The Philadelphia skyline has grown enormously over the past few decades, yet there are many formerly planned towers that were once planned yet were never completed. Philly YIMBY recently ran a series of articles that shined a spotlight on a number of unbuilt buildings. The designs came in various unique shapes: some featured curves, some boxy, and others with sharp angled cuts that gave them distinct character. While some were notably more appealing than others, even the most subpar of these designs would have dramatically elevated the city’s already impressive skyline to a new level. Today we present what the skyline would have looked like if all of these developments were built.

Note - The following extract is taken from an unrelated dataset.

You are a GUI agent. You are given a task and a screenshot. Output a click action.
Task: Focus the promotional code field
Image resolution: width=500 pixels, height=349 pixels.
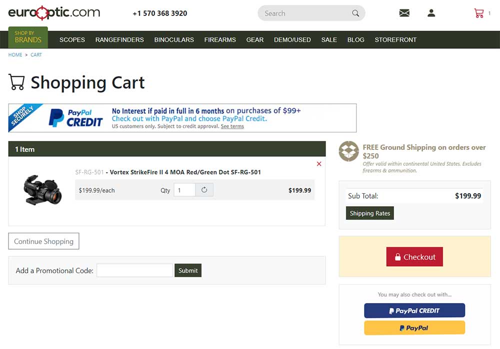click(135, 271)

The tallest of the group is the 1,510-foot-tall American Commerce Center, which would have stood at 1800 Arch Street, the current site of the 1,121-foot-tall Comcast Technology Center, the city’s current tallest skyscraper. Designed by Kohn Pedersen Fox, the design featured a 400-foot-tall hotel section connecting to the main tower via a massive skybridge. The tower portion would have had an angled roof, with a cut angle of the top and bottom of the northwest corner, with the southeast corner rising into a triangular spire.
Another skyline-topper was once proposed at the site of the demolished One Meridian Plaza. The 1,050-foot-tall Center City Tower (alternately known as City Center Tower) featured multiple curves and terraces ascending to a 100-foot-tall spire. The tower was designed by Kling Lindquist, who also designed Three Logan Square (formerly the Bell Atlantic Tower), which also features a setbacked design.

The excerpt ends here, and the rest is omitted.